=== Section Start ===
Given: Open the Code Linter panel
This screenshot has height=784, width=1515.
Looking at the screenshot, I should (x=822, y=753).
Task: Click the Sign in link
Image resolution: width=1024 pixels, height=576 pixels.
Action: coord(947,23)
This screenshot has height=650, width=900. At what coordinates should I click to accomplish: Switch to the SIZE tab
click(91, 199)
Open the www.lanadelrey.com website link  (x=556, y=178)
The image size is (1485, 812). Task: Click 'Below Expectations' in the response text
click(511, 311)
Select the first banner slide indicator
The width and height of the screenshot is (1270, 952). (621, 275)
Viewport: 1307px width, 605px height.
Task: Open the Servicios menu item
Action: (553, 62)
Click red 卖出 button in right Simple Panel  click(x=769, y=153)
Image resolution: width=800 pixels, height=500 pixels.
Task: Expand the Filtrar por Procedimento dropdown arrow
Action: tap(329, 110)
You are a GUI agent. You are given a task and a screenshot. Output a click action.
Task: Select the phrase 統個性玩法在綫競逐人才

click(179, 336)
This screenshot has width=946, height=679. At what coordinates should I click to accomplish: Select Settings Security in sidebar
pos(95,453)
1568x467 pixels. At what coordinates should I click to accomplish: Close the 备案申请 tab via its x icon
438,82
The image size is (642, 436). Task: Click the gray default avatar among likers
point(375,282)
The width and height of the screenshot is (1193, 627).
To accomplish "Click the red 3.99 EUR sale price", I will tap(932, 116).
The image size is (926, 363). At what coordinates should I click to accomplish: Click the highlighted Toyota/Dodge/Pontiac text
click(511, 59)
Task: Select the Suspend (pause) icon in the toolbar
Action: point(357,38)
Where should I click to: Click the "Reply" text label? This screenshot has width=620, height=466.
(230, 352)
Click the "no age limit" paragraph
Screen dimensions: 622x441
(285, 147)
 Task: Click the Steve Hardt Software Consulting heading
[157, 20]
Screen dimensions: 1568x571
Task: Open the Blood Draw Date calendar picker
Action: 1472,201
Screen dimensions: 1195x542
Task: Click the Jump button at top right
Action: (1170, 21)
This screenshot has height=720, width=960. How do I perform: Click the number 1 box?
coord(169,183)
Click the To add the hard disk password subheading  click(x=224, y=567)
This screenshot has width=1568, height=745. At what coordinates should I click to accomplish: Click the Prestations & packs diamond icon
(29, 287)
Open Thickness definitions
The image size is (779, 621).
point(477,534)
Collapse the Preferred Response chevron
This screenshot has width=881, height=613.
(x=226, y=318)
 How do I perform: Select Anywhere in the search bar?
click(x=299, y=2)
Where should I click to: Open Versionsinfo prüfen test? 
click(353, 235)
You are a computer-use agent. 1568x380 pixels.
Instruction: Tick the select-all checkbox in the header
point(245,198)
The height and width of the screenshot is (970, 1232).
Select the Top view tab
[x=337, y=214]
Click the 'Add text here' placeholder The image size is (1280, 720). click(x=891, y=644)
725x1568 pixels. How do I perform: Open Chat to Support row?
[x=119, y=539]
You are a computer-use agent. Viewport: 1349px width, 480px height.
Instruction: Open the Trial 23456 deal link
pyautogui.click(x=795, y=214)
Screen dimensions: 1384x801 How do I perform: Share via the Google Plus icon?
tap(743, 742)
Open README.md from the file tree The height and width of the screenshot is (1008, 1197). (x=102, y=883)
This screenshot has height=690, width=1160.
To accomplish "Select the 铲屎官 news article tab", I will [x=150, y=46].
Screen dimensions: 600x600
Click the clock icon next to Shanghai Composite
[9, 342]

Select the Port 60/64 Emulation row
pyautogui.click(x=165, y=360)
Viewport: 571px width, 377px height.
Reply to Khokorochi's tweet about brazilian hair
=== Section End ===
Each line above that has the word "computer" must be copied.

■ **Task result**:
You are a computer-use agent. 1568x380 pixels.
You are a computer-use agent. Viewport: 1349px width, 480px height.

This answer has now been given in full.